Dataset entries:
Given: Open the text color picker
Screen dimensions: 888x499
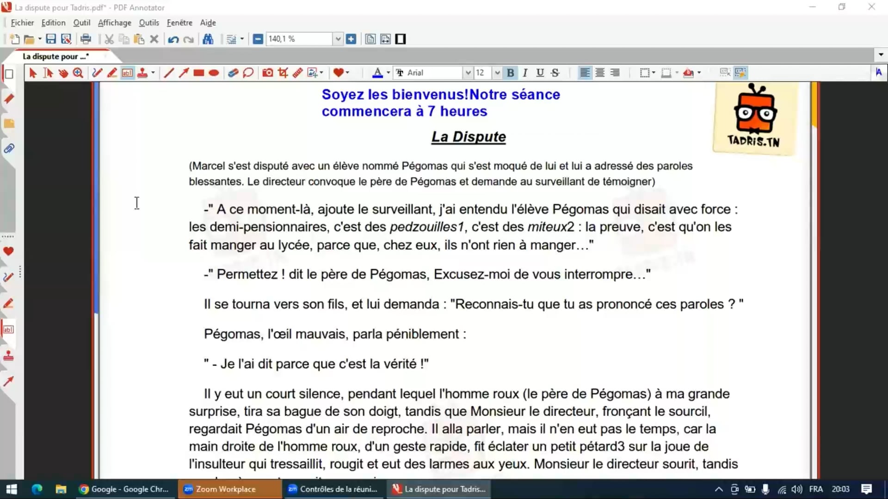Looking at the screenshot, I should tap(377, 73).
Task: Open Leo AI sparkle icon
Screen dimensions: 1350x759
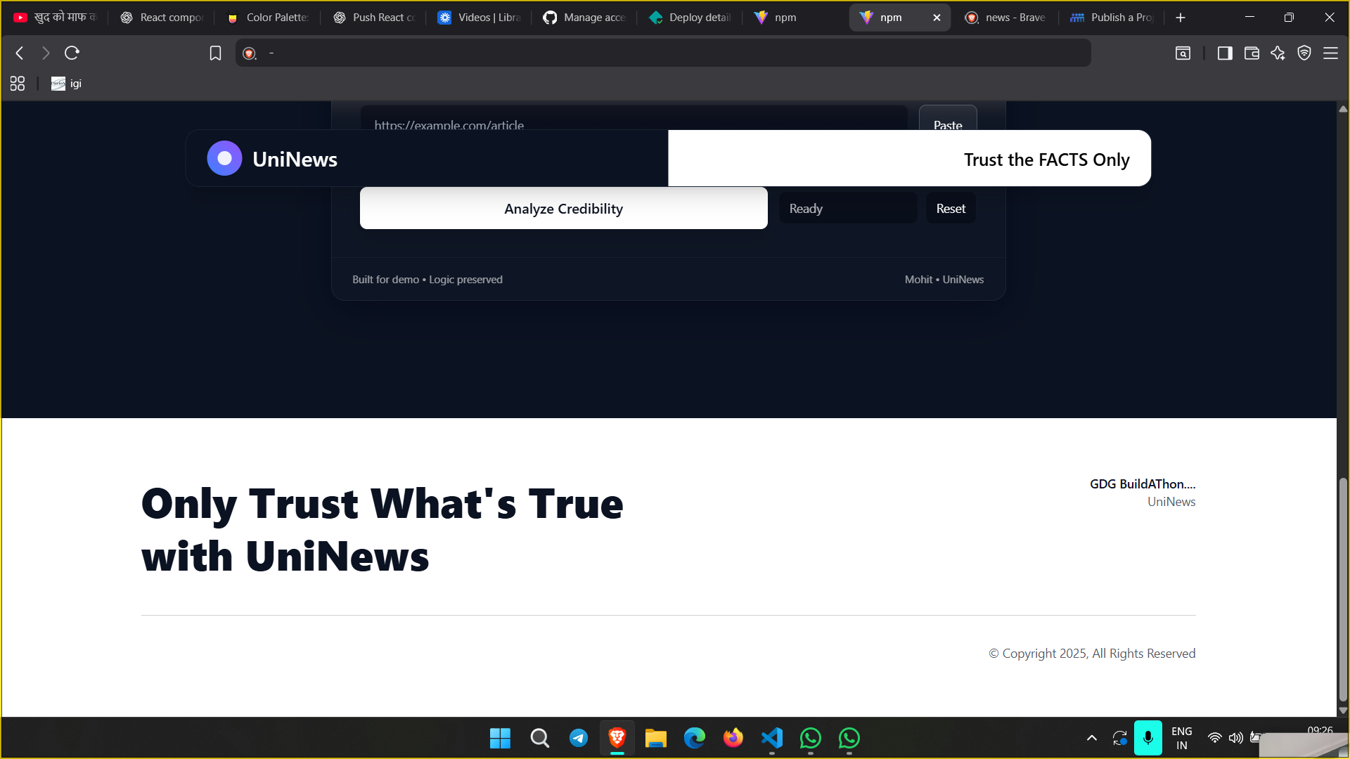Action: (1278, 53)
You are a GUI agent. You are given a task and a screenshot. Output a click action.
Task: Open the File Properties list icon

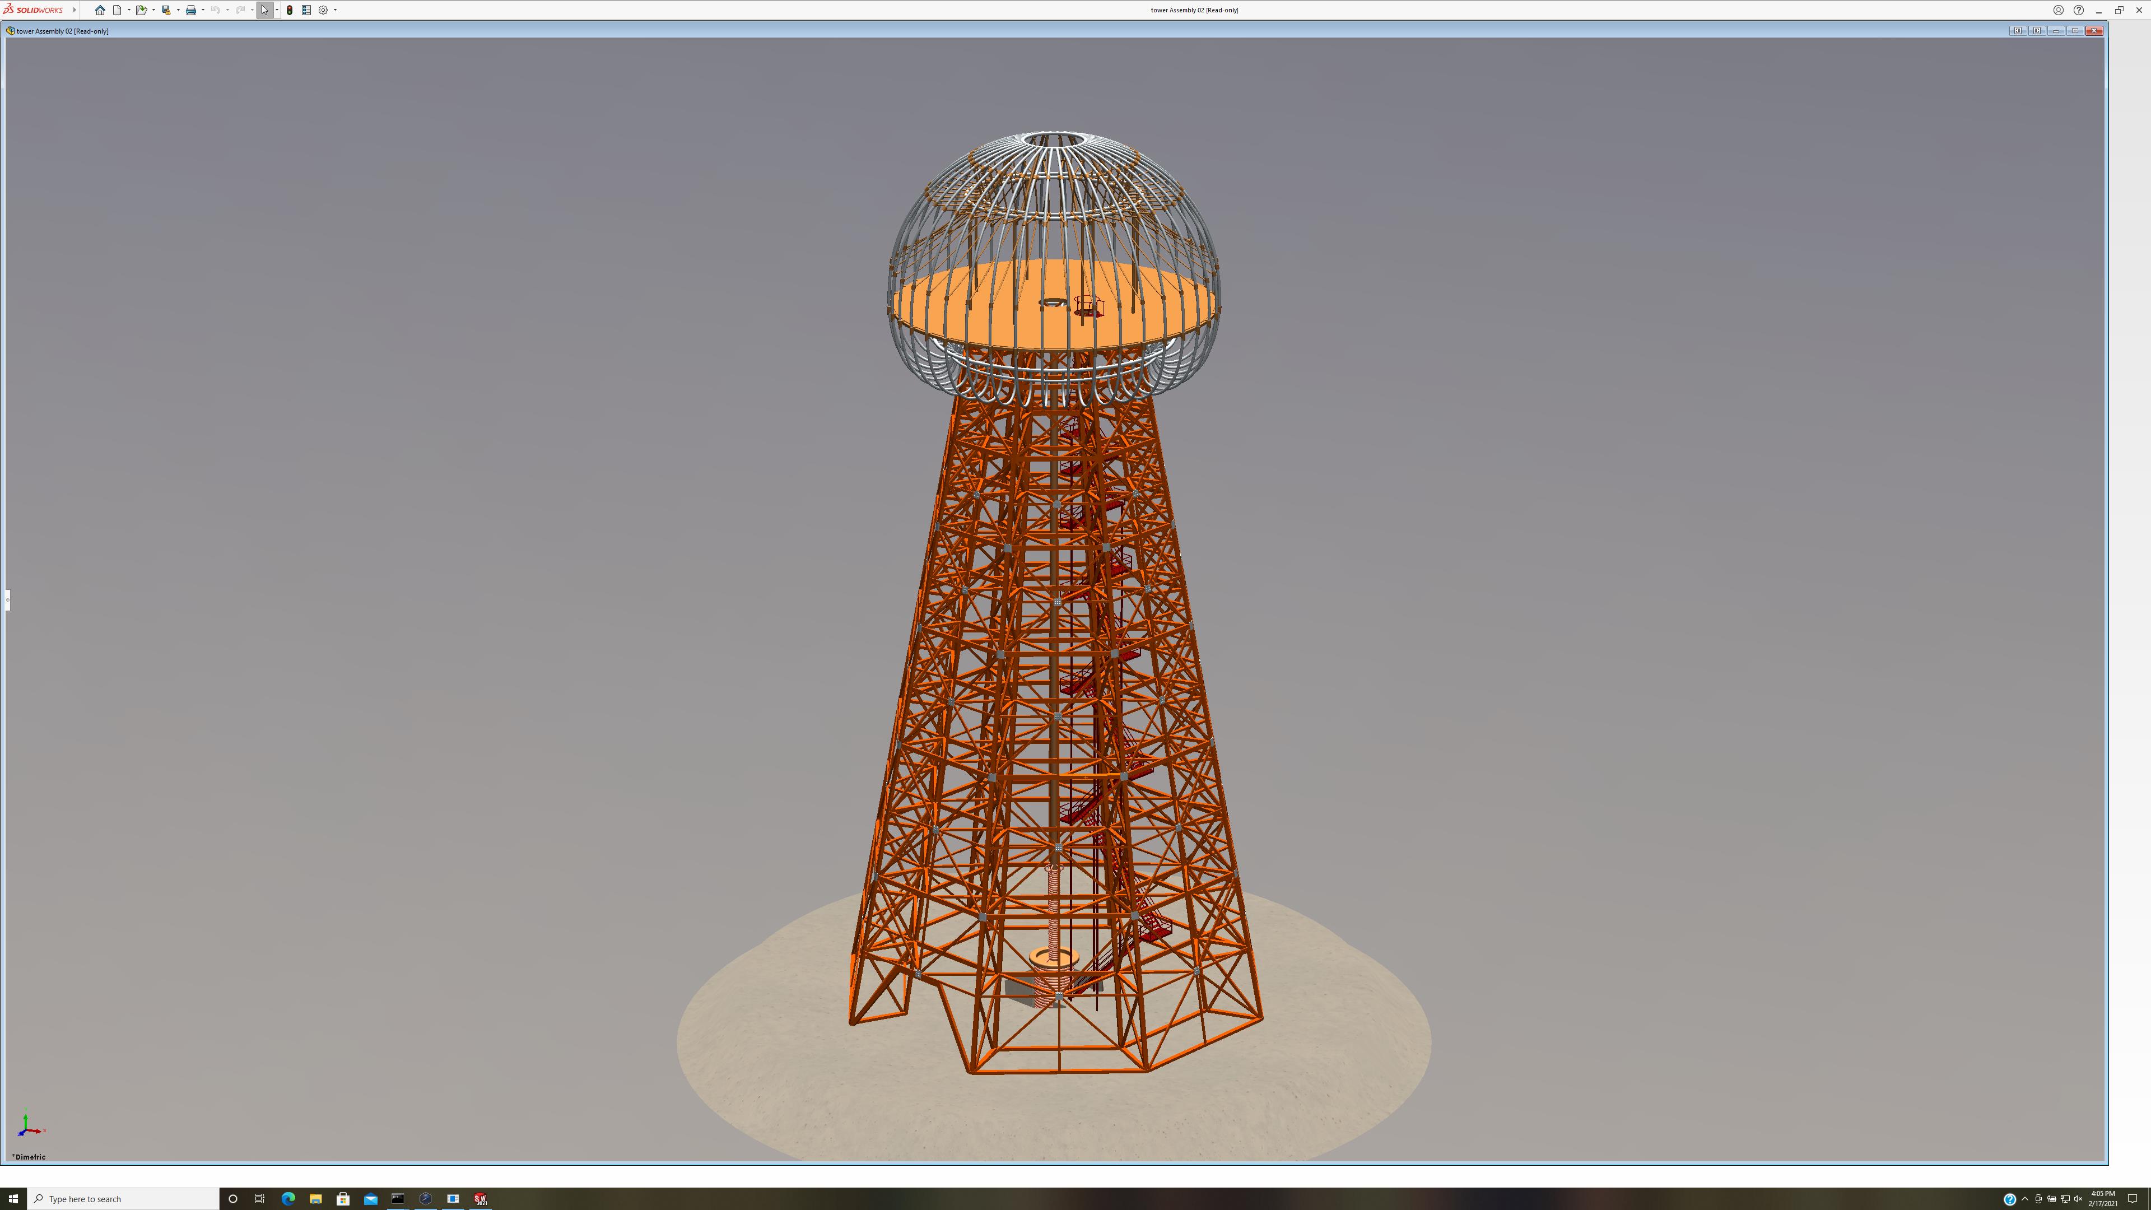coord(306,10)
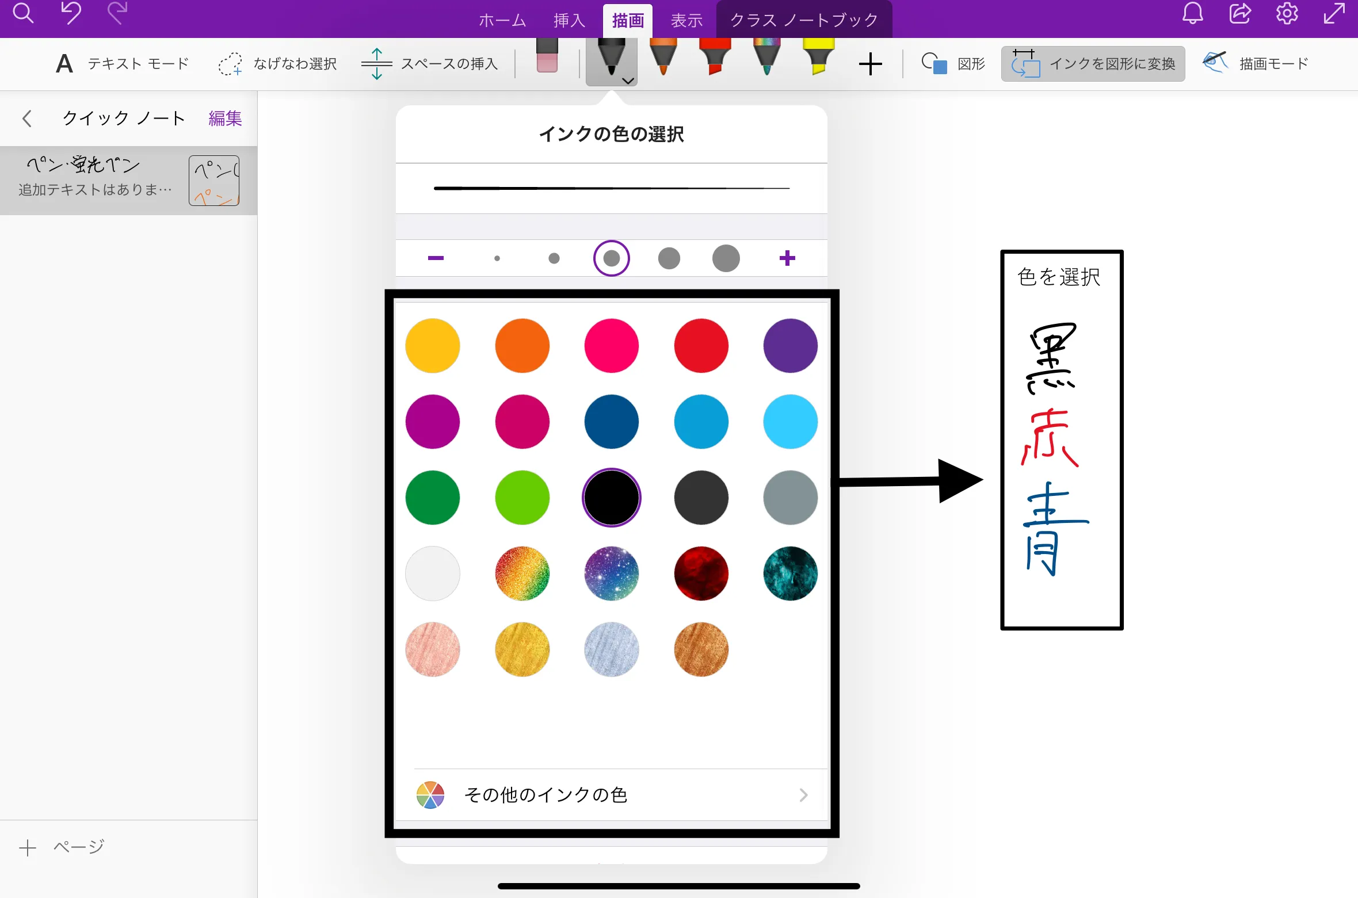
Task: Select the orange pencil tool
Action: pos(663,60)
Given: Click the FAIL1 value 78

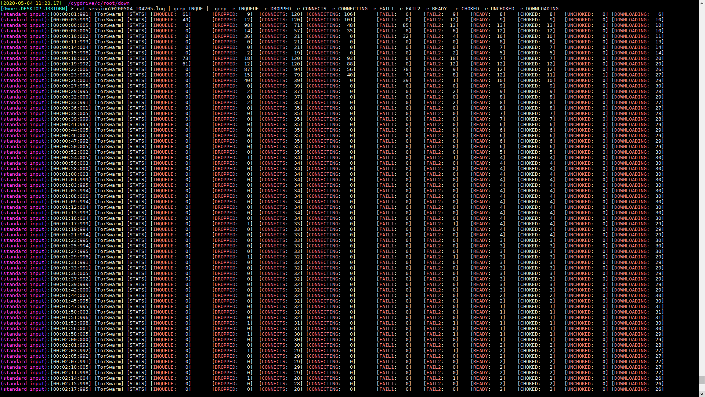Looking at the screenshot, I should pos(406,69).
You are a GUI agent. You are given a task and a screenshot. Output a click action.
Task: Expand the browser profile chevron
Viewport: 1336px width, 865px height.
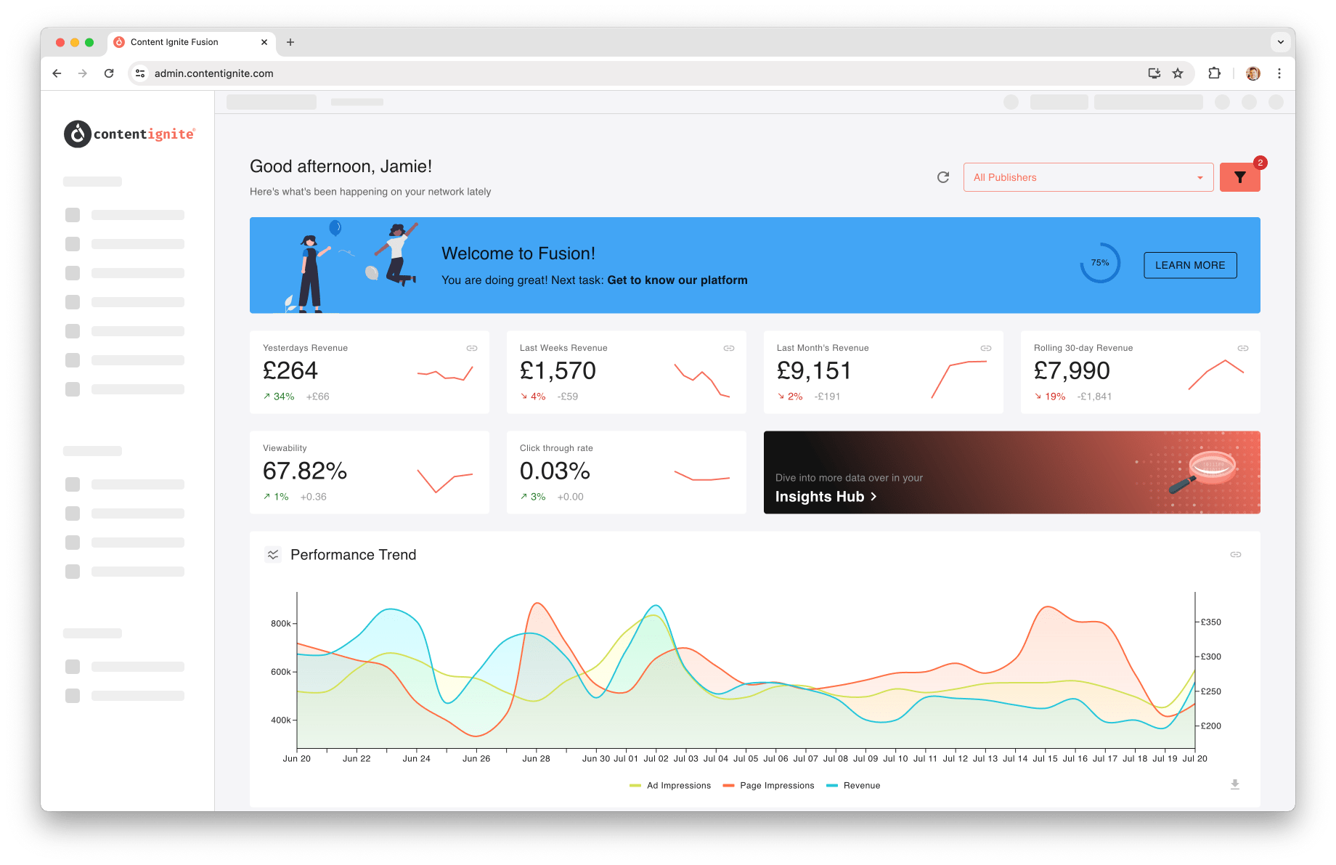tap(1280, 41)
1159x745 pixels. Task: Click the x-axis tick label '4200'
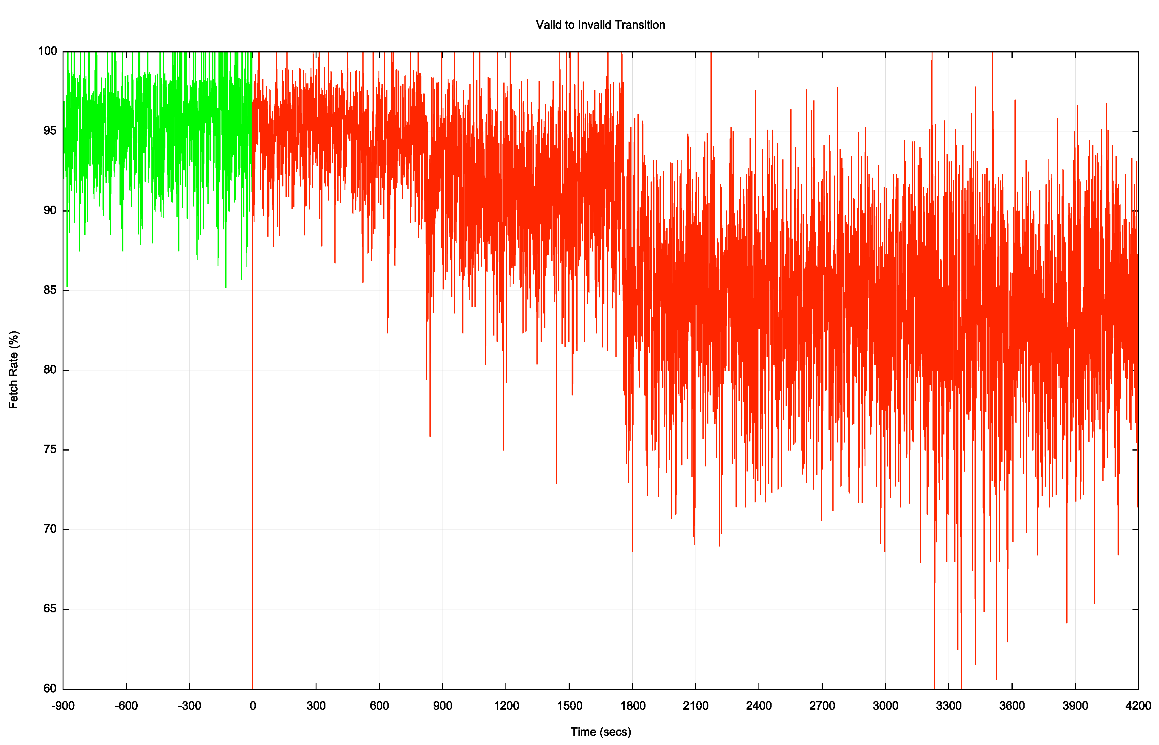pos(1138,706)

Assignment:
Beginning with the line that contains "Task: Open Leo AI sparkle icon", print exactly every line through the end of the records, both included. Omit the pictures.

The completed task:
Task: Open Leo AI sparkle icon
Screen dimensions: 1350x759
Action: (1278, 53)
You are a GUI agent. You are given a task and a screenshot. Output a click action.
Task: Open the File Properties list icon

coord(306,10)
Task: Select the orange pencil tool
Action: pos(663,60)
Given: Click the FAIL1 value 78

Looking at the screenshot, I should pos(406,69).
You are a GUI agent. You are given a task and a screenshot. Output a click action.
Task: Expand the browser profile chevron
Viewport: 1336px width, 865px height.
tap(1280, 41)
1159x745 pixels. Task: Click the x-axis tick label '4200'
pos(1138,706)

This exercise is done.